**WHAT IS NEEDED:** The output should consist solely of the lines running from the one that contains "Select the 25 Nov 2025 listing date" through the end of the records below, copied exactly.

**RECORDS TO PROCESS:**
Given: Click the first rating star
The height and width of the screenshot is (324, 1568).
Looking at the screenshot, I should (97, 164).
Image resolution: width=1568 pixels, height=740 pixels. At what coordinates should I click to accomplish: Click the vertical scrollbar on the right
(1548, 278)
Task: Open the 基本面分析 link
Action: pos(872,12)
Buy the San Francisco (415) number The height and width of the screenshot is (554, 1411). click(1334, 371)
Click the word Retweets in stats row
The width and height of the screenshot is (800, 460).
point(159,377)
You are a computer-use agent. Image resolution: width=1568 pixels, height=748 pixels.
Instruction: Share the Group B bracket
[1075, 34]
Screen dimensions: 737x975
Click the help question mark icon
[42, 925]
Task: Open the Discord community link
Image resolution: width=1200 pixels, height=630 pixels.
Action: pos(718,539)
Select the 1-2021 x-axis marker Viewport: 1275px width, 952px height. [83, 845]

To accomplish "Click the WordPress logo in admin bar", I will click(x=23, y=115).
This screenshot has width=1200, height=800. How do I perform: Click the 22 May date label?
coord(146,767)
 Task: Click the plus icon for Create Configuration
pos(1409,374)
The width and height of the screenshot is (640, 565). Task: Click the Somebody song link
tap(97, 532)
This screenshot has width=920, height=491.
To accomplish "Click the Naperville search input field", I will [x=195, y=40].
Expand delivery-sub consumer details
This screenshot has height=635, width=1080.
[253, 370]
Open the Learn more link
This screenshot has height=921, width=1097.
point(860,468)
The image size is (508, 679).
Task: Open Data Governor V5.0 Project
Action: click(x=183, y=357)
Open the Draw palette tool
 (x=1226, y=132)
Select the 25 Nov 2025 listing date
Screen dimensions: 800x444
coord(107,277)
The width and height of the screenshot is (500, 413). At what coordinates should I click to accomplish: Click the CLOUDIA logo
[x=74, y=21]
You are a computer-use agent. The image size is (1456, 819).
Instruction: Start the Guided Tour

**RESPONSE AREA:**
Select the 25 Nov 2025 listing date
Screen dimensions: 800x444
coord(107,277)
The width and height of the screenshot is (500, 413). At what coordinates should I click to accomplish: Click the CLOUDIA logo
[x=74, y=21]
You are a computer-use agent. The image size is (1456, 819).
Instruction: Start the Guided Tour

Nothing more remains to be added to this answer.